Report only the number of lines below in which the string "agent" appears.
********
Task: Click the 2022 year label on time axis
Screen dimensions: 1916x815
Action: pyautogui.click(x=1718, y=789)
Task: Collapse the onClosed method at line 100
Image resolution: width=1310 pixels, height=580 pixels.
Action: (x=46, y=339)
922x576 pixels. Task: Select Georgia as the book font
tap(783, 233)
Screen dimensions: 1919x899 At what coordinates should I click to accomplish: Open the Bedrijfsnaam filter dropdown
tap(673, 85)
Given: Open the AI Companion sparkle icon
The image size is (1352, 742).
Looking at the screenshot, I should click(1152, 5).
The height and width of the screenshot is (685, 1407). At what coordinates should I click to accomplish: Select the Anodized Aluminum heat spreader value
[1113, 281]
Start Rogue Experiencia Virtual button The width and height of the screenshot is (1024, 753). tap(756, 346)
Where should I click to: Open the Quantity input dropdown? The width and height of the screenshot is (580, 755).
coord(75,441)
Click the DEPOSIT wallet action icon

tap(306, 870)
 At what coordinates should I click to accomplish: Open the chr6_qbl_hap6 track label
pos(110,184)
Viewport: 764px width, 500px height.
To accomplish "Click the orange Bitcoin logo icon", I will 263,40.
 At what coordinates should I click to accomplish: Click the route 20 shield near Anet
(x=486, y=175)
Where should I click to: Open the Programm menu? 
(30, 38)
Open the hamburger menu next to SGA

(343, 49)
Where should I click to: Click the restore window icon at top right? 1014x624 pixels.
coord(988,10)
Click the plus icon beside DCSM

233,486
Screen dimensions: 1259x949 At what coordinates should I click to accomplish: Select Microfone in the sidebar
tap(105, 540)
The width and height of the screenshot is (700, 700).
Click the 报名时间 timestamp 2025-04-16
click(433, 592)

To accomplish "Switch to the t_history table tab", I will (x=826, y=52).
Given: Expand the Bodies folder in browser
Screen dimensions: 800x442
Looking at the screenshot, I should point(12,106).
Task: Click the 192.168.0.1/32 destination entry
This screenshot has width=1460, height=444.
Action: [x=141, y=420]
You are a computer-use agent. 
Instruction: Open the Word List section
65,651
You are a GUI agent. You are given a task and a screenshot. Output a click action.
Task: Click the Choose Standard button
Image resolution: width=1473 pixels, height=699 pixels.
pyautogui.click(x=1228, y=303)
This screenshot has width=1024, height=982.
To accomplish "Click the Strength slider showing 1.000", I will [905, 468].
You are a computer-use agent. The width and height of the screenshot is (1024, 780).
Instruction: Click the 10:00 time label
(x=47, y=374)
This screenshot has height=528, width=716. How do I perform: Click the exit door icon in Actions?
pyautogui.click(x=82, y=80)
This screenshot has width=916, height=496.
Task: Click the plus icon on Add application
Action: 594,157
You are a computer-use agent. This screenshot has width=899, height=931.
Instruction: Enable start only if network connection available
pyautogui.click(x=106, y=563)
********
Task result:
4